### PROBLEM STATEMENT
Although the records contain pictures, only their text should be repeated, exactly as it stands.

:: DATA LISTING ::

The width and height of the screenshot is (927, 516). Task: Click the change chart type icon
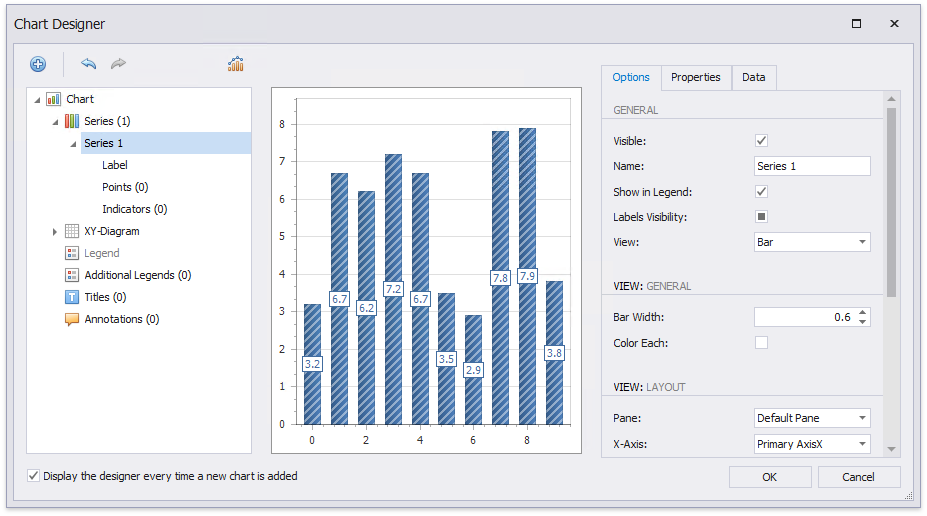[x=236, y=64]
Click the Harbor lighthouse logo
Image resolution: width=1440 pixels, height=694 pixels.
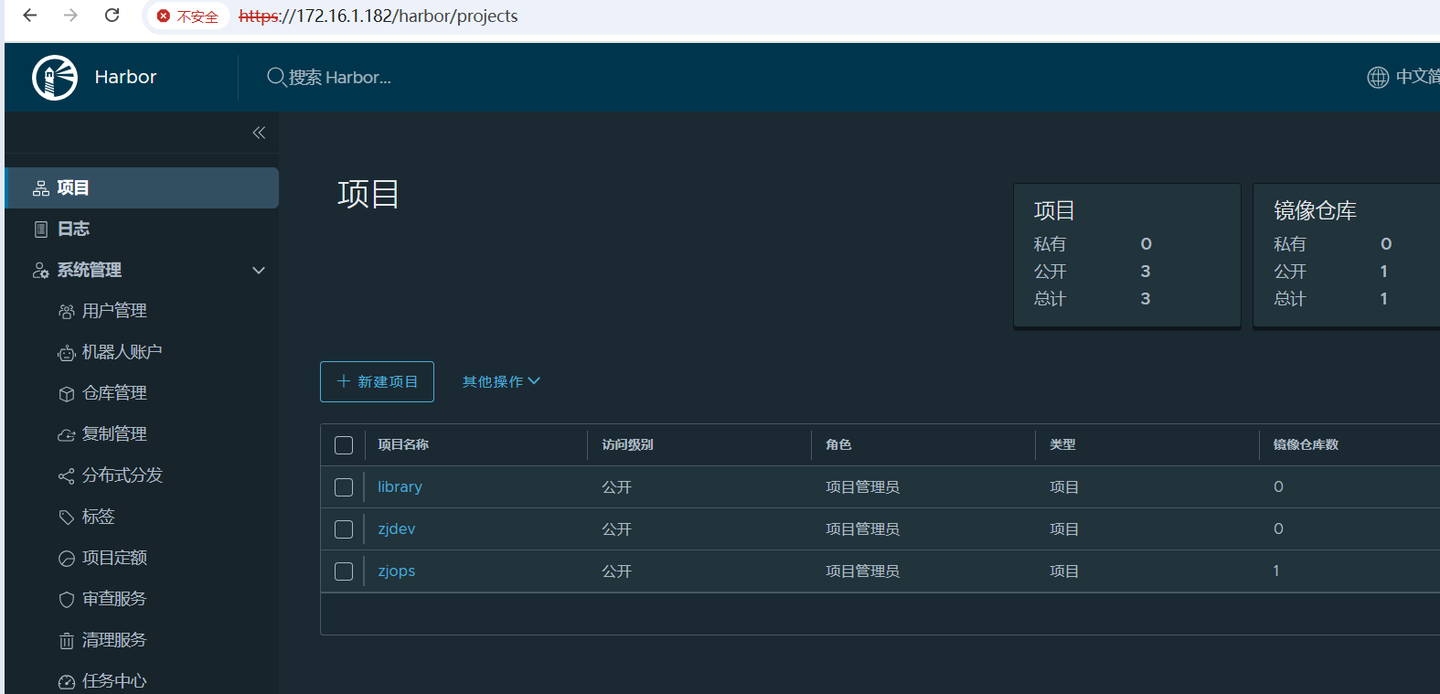(55, 76)
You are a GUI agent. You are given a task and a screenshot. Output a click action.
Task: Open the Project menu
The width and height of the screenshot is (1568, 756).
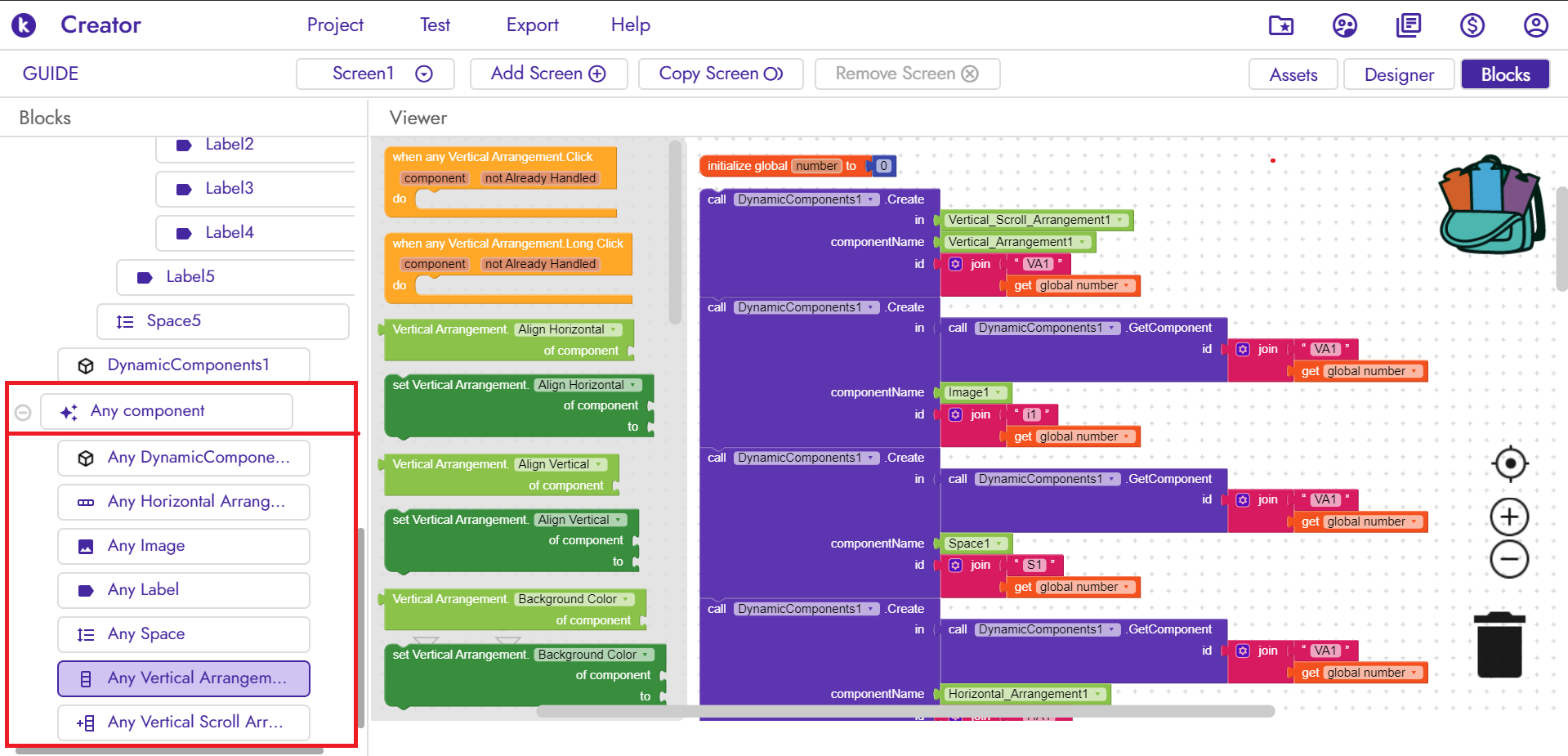(x=335, y=25)
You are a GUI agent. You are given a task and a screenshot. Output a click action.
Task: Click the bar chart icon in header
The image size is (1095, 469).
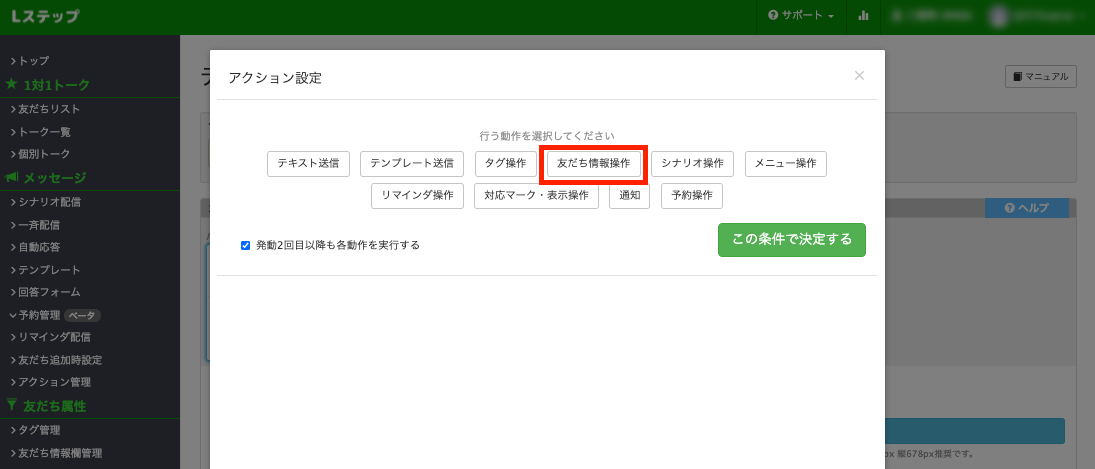coord(863,16)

:::

### EXERCISE OUTPUT
The width and height of the screenshot is (927, 516). Task: Click the change chart type icon
[x=236, y=64]
Click the Harbor lighthouse logo
Image resolution: width=1440 pixels, height=694 pixels.
(55, 76)
You are a GUI agent. You are given a task and a screenshot. Output a click action.
Task: Open the Project menu
The width and height of the screenshot is (1568, 756).
(x=335, y=25)
You are a GUI agent. You are given a task and a screenshot. Output a click action.
Task: Click the bar chart icon in header
The image size is (1095, 469).
coord(863,16)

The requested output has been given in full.